A year later, Trump’s failure to overturn the results of the 2020 presidential election meant that Gulf leaders faced the prospect of a Biden administration taking office in January 2021. During the campaign, Biden and other members of his team had expressed skepticism about the region, and above all reliability of Saudi Arabia and Crown Prince Mohammed bin Salman as a responsible partner. So it came as no surprise that Trump’s transition to Biden also saw the end of a blockade that would probably never have happened under any other president and that Saudi officials placed Mohammed bin Salman at the head of the reconciliation summit, portraying -he as a regional statesman and drawing a line for the last four years.
Although the precise details of the Al-Ula agreement have not been disclosed, there is reason for cautious optimism that the reconciliation process is more lengthy than after the signing of the Riyadh Agreement. , which ended a diplomatic confrontation in 2014 and did not prevent further rupture in 2017. It should be noted that follow-up meetings have taken place between Qatar and the Emirates, as well as delegations from Qatar and Egypt, and there have been successive conversation wheels to address troubling issues.
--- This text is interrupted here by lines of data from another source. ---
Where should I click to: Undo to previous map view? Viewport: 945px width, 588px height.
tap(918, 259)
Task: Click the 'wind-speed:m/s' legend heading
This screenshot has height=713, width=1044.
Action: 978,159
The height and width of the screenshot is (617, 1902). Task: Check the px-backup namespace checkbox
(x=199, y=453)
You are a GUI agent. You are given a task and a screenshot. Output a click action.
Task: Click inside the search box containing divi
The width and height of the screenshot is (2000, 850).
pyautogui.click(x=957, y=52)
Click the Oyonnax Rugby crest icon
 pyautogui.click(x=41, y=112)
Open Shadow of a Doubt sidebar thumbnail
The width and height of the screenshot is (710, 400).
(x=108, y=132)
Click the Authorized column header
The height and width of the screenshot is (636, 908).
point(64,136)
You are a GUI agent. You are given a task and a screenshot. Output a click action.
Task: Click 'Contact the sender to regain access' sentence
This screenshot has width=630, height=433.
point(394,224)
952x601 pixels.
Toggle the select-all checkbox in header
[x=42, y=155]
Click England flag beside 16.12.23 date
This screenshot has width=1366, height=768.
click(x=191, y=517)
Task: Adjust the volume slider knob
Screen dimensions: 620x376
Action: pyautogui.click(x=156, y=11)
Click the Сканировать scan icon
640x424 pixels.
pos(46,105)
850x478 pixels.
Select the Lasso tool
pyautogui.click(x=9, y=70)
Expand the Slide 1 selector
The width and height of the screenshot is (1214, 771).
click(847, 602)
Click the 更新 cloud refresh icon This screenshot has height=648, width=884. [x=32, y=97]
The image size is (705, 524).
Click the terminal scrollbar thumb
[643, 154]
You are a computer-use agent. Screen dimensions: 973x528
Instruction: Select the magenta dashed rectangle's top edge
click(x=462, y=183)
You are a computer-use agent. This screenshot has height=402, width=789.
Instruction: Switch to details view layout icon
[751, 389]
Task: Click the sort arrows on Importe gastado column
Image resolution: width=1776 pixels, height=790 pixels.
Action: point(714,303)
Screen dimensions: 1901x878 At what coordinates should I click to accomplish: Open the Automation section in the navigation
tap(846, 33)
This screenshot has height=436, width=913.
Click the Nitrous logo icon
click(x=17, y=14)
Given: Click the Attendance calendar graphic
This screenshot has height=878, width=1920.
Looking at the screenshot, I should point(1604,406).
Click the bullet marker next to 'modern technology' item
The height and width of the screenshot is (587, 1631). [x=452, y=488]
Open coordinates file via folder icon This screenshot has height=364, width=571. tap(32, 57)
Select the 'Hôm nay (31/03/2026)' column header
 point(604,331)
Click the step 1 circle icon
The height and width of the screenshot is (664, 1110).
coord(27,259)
This suggests that the Al-Ula Accord, unlike the Riyadh Agreement, is not a one-time document, but rather part of a deeper process of re-involvement along specific bilateral avenues. which could allow the parties to go deeper than a “generic” “size for all” agreement would allow. It also indicates that it is recognized that issues can be broken and not framed as an ultimatum to “take it or leave it,” as is the case with the so-called 13 demands of the blocking states in June 2017 that do not they were the basis for a fruitful negotiation.
There also seems to be a recognition of the flexibility that relations between Qatar and the four blocking states will not proceed at the same speed or depth. There are already indications that ties have improved faster and farther with Saudi Arabia and (to a lesser extent) with Egypt, which probably reflects the fact that much of the original animosity behind the blockade did not originate in Riyadh or in Cairo. Along with other GCC leaders, Qatar leadership expressed support for the Crown Prince in February following the publication of CIA findings related to the assassination of Saudi journalist Jamal Khashoggi in 2018 and reaffirmed the importance of a stable Saudi Arabia for regional security in the Gulf. Emir Tamim visited Mohammed bin Salman in Jeddah on May 10 and ties at all levels appear to have been fully restored.
The blockade of Qatar was the longest fracture in the history of the GCC, which marked its 40th anniversary on May 25 and, unlike previous periods of tension, its effect was not limited to the level of leaders and elites who took politics, but encompassed entire nations. The damage done to the social fabric of the “Gulf House” may take longer to repair and memories of bitterness and resentment on the media and social media platforms could linger. For the time being and in the foreseeable future, however, it is likely that all parties to the blockade will establish a modus vivendi at least until the regional or international context changes again.